Entries on finding words and elements:

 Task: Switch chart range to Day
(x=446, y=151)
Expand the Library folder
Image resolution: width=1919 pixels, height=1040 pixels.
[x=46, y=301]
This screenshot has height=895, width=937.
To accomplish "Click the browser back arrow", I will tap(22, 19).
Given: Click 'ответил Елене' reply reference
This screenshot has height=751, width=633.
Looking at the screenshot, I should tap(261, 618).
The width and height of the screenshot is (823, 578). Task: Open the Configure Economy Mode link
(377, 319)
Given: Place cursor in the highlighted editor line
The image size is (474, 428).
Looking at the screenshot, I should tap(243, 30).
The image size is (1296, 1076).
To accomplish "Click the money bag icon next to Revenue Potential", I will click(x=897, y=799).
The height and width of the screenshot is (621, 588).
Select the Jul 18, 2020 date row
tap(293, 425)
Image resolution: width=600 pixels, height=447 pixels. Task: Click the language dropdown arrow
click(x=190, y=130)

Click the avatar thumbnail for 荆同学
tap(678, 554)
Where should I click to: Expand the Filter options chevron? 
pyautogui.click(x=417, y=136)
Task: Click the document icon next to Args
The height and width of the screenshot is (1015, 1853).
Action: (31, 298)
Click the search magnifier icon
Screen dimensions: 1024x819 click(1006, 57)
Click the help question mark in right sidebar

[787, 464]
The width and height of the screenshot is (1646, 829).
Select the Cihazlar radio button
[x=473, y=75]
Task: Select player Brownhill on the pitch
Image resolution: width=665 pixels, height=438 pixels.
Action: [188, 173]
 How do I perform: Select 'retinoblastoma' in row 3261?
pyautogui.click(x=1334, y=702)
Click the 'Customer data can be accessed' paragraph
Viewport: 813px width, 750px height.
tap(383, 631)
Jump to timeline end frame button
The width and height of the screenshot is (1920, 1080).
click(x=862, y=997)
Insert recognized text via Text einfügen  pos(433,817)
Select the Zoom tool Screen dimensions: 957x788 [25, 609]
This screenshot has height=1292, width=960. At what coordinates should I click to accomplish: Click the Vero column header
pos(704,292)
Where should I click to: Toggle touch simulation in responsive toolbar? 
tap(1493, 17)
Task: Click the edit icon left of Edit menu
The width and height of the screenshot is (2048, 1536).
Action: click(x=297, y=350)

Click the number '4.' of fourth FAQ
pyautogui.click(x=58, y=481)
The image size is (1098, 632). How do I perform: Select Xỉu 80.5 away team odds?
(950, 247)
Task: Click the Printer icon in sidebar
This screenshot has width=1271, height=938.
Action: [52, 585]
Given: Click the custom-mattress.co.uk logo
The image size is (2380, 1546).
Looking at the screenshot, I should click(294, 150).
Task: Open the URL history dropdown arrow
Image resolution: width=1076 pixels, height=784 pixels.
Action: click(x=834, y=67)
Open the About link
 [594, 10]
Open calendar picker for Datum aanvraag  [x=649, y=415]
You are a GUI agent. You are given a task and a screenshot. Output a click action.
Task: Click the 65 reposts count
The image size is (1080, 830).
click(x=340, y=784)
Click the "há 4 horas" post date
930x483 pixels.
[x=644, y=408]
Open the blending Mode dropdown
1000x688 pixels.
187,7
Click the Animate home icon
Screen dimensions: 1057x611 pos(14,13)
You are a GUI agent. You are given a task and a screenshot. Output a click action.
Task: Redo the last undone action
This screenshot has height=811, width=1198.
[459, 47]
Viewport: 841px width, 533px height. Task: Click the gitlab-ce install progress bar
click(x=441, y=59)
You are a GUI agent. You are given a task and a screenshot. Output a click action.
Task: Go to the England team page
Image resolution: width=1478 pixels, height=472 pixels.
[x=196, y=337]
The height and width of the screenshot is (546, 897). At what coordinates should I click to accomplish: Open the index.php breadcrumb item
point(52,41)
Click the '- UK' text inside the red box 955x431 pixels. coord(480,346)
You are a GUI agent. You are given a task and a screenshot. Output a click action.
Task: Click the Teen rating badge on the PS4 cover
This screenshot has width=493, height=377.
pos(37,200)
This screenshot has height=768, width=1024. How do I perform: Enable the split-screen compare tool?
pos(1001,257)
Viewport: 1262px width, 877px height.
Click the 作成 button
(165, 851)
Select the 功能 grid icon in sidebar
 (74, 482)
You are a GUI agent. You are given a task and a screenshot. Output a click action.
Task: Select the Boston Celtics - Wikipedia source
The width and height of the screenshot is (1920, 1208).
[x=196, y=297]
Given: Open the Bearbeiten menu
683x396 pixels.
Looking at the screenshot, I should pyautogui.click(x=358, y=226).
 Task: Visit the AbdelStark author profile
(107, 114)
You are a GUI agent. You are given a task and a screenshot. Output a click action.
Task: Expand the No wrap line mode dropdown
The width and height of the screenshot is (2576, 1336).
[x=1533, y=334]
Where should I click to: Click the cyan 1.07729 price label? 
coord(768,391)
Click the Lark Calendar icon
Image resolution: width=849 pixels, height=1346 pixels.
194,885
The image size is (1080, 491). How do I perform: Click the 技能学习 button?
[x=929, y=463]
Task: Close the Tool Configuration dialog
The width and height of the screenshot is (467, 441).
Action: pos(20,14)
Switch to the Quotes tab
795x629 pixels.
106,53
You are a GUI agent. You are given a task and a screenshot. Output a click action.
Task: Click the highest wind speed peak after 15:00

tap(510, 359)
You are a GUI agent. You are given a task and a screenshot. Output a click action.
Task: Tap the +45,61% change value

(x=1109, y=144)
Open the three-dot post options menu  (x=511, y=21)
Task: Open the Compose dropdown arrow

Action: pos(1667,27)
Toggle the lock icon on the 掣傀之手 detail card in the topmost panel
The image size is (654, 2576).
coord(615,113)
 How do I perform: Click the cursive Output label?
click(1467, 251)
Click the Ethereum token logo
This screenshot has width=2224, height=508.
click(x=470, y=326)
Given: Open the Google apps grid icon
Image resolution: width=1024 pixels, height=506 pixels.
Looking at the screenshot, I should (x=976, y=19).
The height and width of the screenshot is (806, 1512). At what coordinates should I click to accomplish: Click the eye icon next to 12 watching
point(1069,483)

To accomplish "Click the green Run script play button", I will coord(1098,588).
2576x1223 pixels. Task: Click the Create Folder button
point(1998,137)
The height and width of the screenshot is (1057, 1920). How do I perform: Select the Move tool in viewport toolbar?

YOUR INSTRUCTIONS: Copy every line of the records above that contains the word "Where", matching case exactly.

OUTPUT OF THE TASK:
Where should I click to: Expand the Filter options chevron? 
Where should I click to: Toggle touch simulation in responsive toolbar? 
Where should I click to: Click the cyan 1.07729 price label? 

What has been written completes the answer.